To do: In the data below, find each line containing the string "Click" and return it.
─── Information ───
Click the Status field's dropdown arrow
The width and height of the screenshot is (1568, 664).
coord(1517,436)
───
─── Information ───
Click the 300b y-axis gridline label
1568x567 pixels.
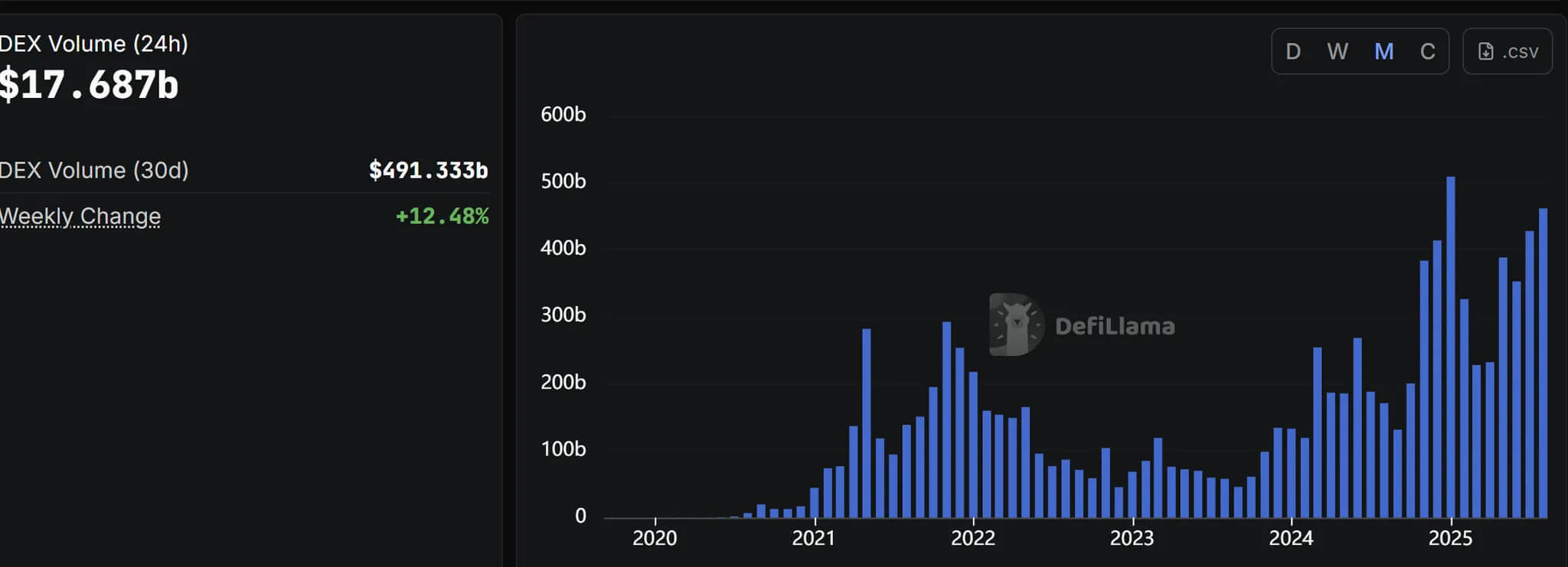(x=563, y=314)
───
Task answer:
Click the Status field's dropdown arrow
Click the 300b y-axis gridline label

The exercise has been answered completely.